··· Data shown

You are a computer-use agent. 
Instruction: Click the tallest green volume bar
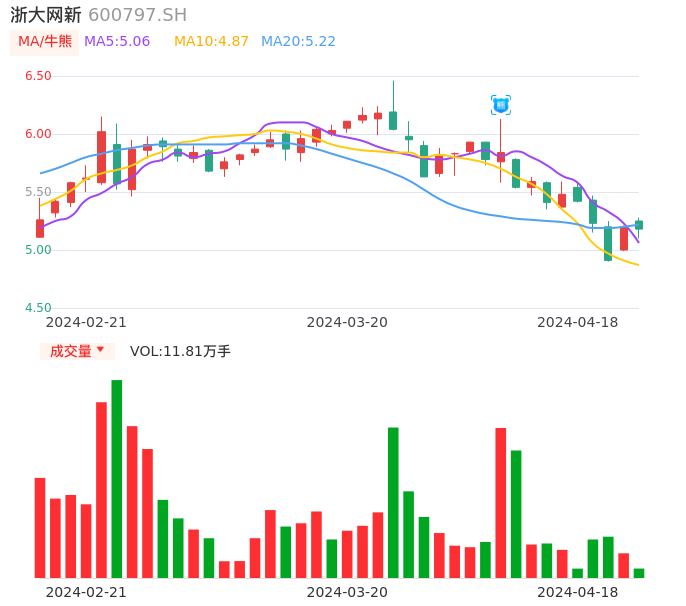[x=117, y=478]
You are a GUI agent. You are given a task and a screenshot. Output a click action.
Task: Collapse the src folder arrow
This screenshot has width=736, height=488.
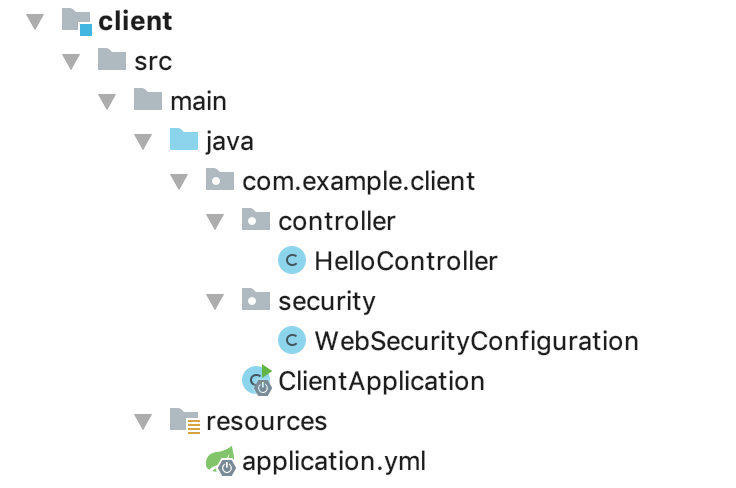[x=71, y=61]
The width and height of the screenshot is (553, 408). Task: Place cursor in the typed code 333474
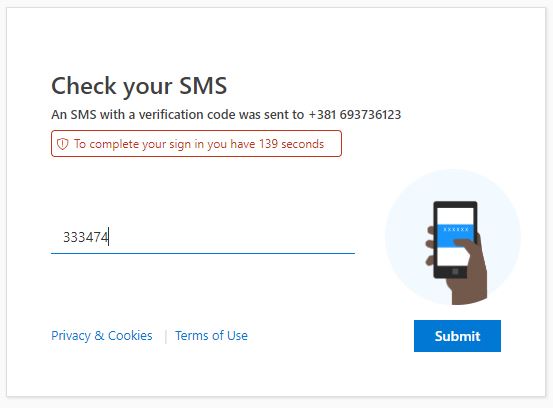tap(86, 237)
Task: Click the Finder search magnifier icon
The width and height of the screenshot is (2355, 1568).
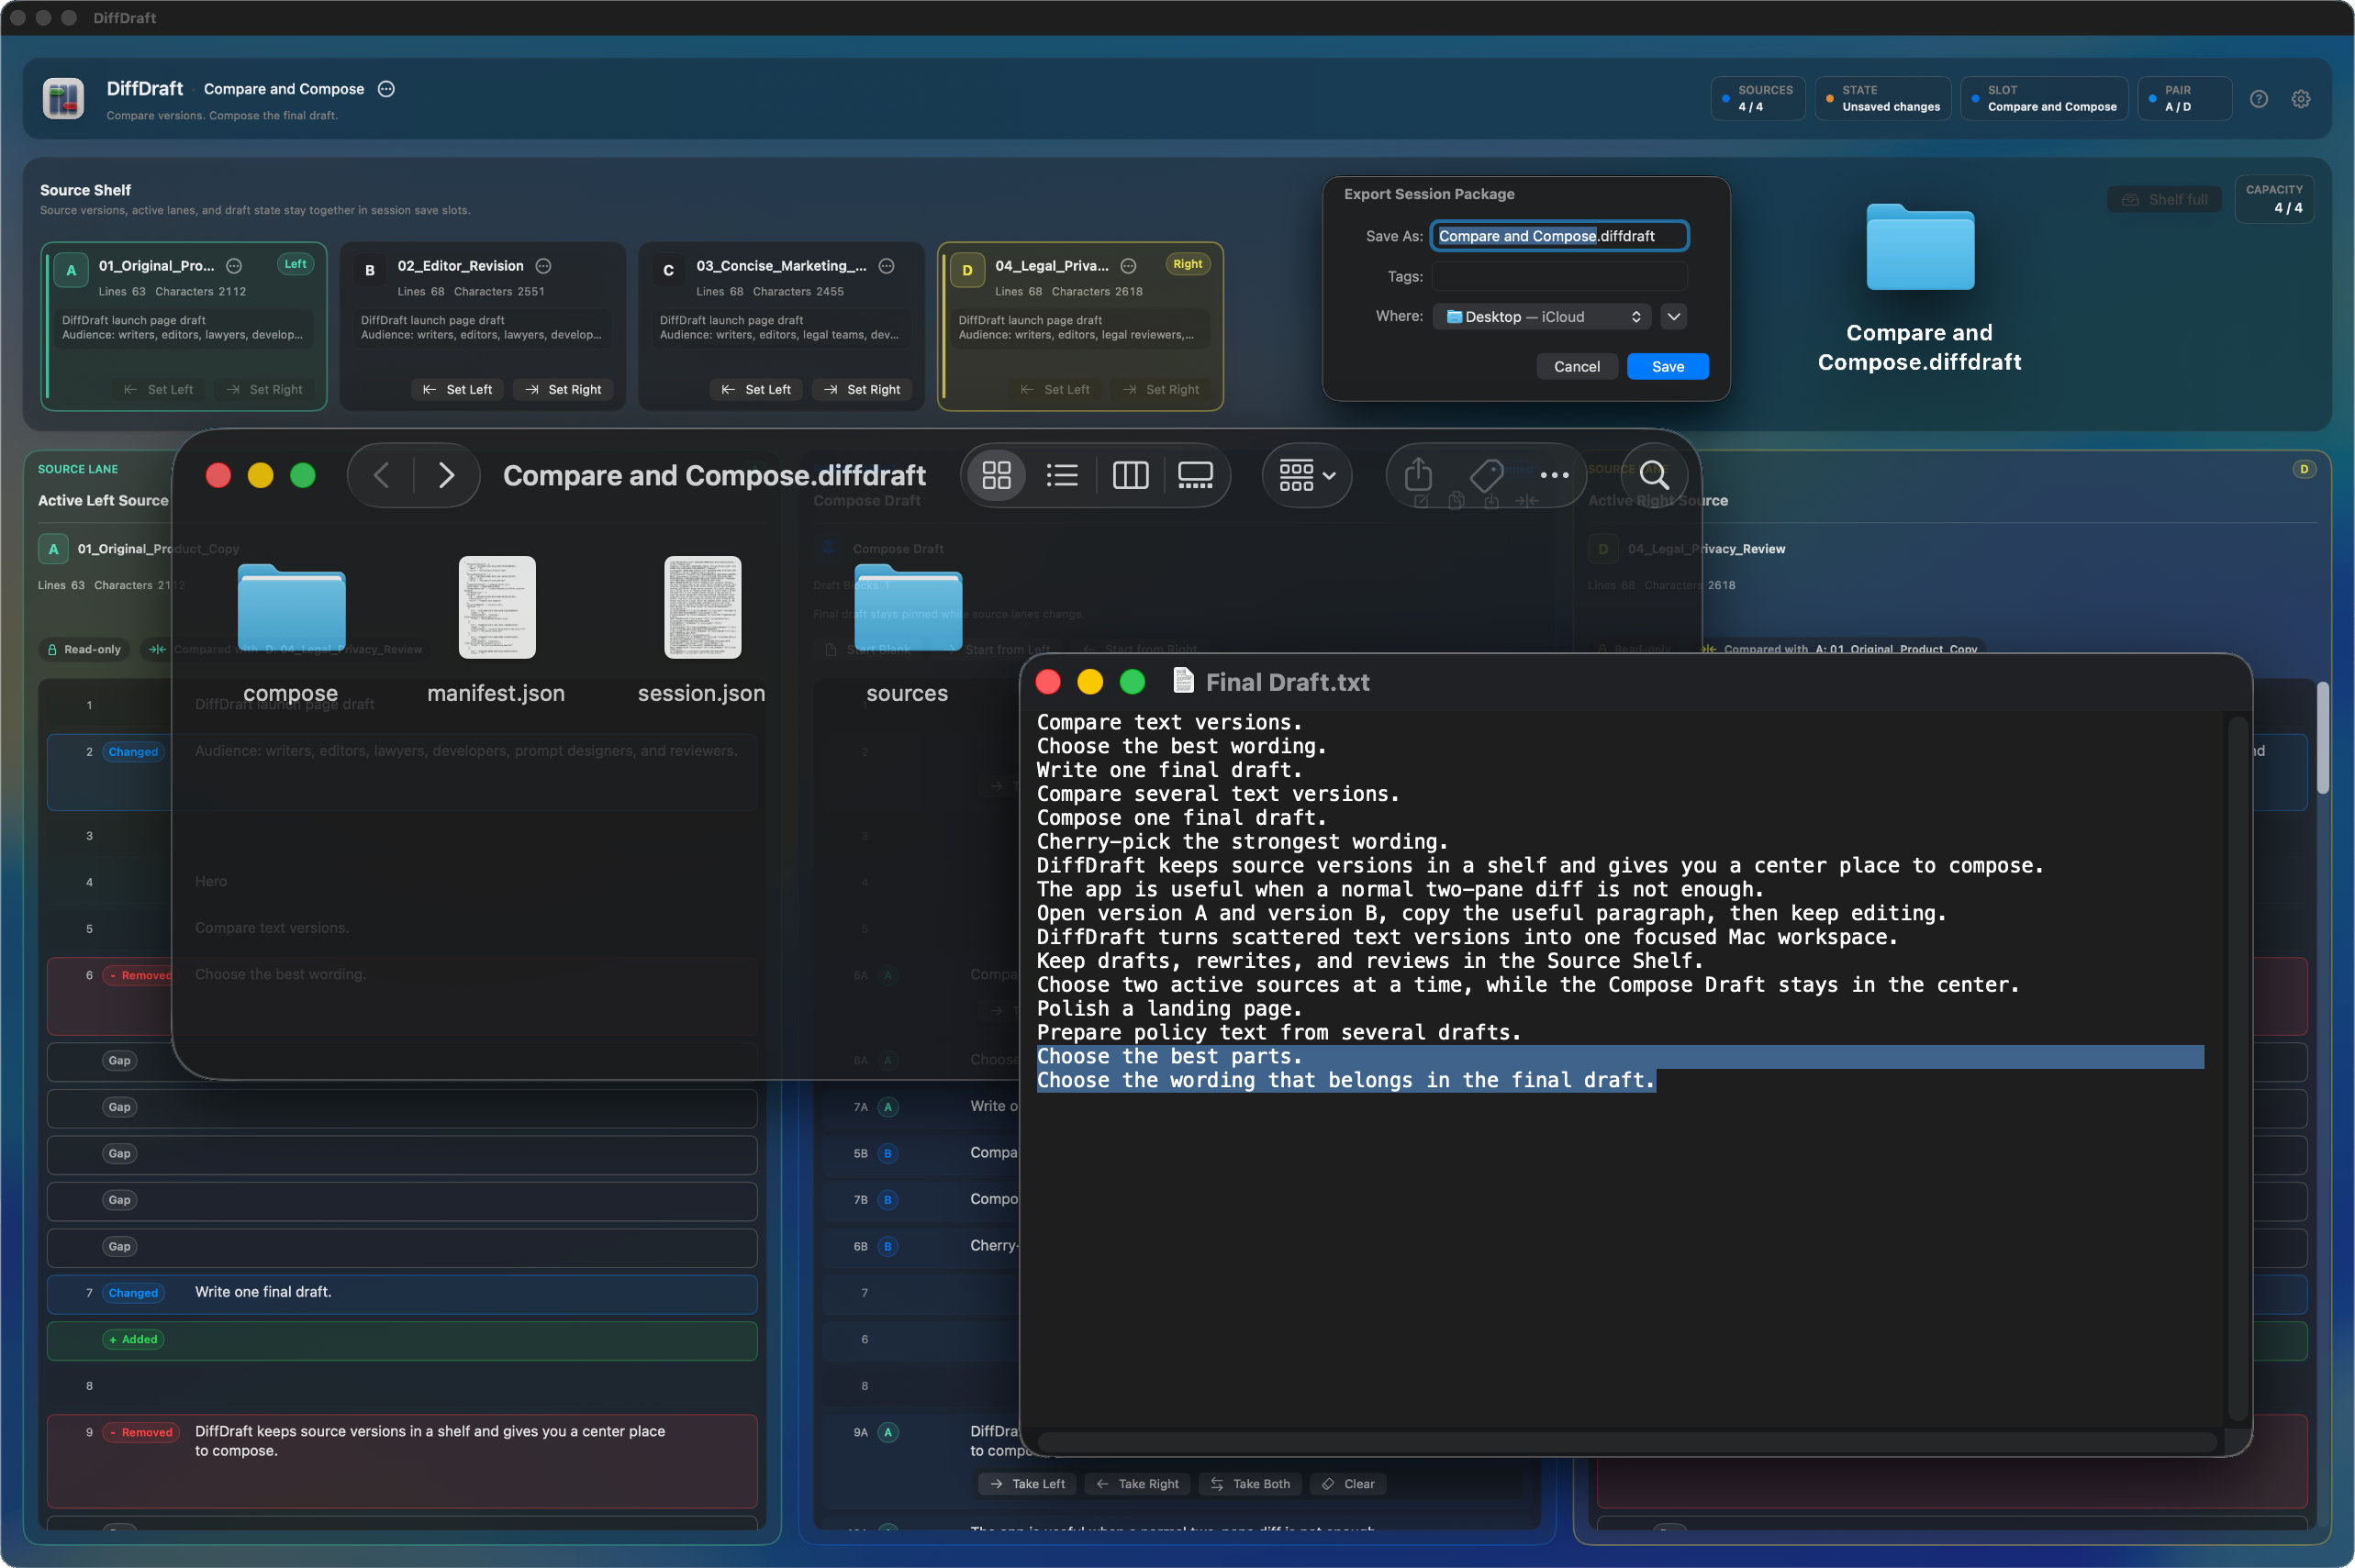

······

| Work required |
Each entry should be copied exactly as written, though any pictures stay out.

| Task response |
You are a computer-use agent. 
Instruction: Click the tallest green volume bar
[x=117, y=478]
You are a GUI agent. You are given a task and a screenshot. Output a click action.
Task: Collapse the src folder arrow
This screenshot has width=736, height=488.
[x=71, y=61]
The width and height of the screenshot is (553, 408). Task: Place cursor in the typed code 333474
tap(86, 237)
Task: Click the Finder search magnifier icon
The width and height of the screenshot is (2355, 1568).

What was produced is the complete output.